I was once in a yoga class where the teacher said: “Try it easy.” For a person who is often inclined to the proving—even if only proving something to myself—those words struck a chord in me. I was familiar with the feeling of trying. But the idea that trying could be easy? That I could continue to try new things—whether doing a headstand or writing a book—without attaching so much meaning to the outcome, without making it so hard on myself? The idea that effort could also be a form of play? This was foreign to me.
You can hear a lot of wise things in life. You can read the books and listen to the podcasts and do the meditations, but you can still wind up doing many un-wise things. I often forget that good advice. I often revert to trying it hard. I get stuck writing some uncooperative scene and I decide the best solution is to just keep banging my head against the wall. But here is the magic of (as Elizabeth Gilbert calls it) earth school. Every person has a message they really need to hear. If you stay open-minded and curious, life has a way of delivering that message through every available portal. Including—yes—Rihanna herself, soaring high above a football stadium in Phoenix, shimmering with a calm that is utterly and brilliantly at odds with the largeness of the moment.
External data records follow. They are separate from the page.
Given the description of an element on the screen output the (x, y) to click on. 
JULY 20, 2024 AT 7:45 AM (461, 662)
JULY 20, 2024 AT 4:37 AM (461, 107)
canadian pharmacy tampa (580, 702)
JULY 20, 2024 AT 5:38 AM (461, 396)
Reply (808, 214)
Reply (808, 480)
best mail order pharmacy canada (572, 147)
Happy Friday, friends! Instead of a letter of recommendation, I am going to offer a little shameless self-promotion. The paperback of Our American Friend has been pushed out slightly, but it’s coming out SOON! February 28! You can order it here, or wherever you buy your books. And there’s a teaser chapter for my new novel, The Helsinki Affair, at the very end—if you wind up picking up a copy of the paperback, and wind up reading that teaser, please email me and tell me what you think! You can always reach me at hello [at] annapitoniak [dot] com. I love hearing from you!
Loved your take on this-- particularly the strange, vicarious tension that spectator sports inflict on those who care about them.
Back in the early aughts, I was an A&R person for Sony Music, and I met Rihanna at the Yonkers studio of the producers who discovered her. It was her first trip to the US from Barbados, and her first meeting with a record label. She was beautiful but shy-- she stood and sang one song and hardly spoke at all. When we left the meeting, my colleague and I turned to each other and said immediately, "We have to sign her".
It's interesting how superstars, even ones that don't yet know they are superstars, have a presence that far outweighs anything they do or say. At 16 or 17 years old, Rihanna knew that she didn't need to say much, try to "sell" herself, or dance and "perform" her song. She could just just let the sheer force of her personality do the work. As you point out, it was exactly the same thing with her Super Bowl performance---albeit at a much, much higher level.
And really, who the hell could dance and sing on a platform that far above the ground? I would have demanded that I be strapped flat on the stage and equipped with a parachute, just in case.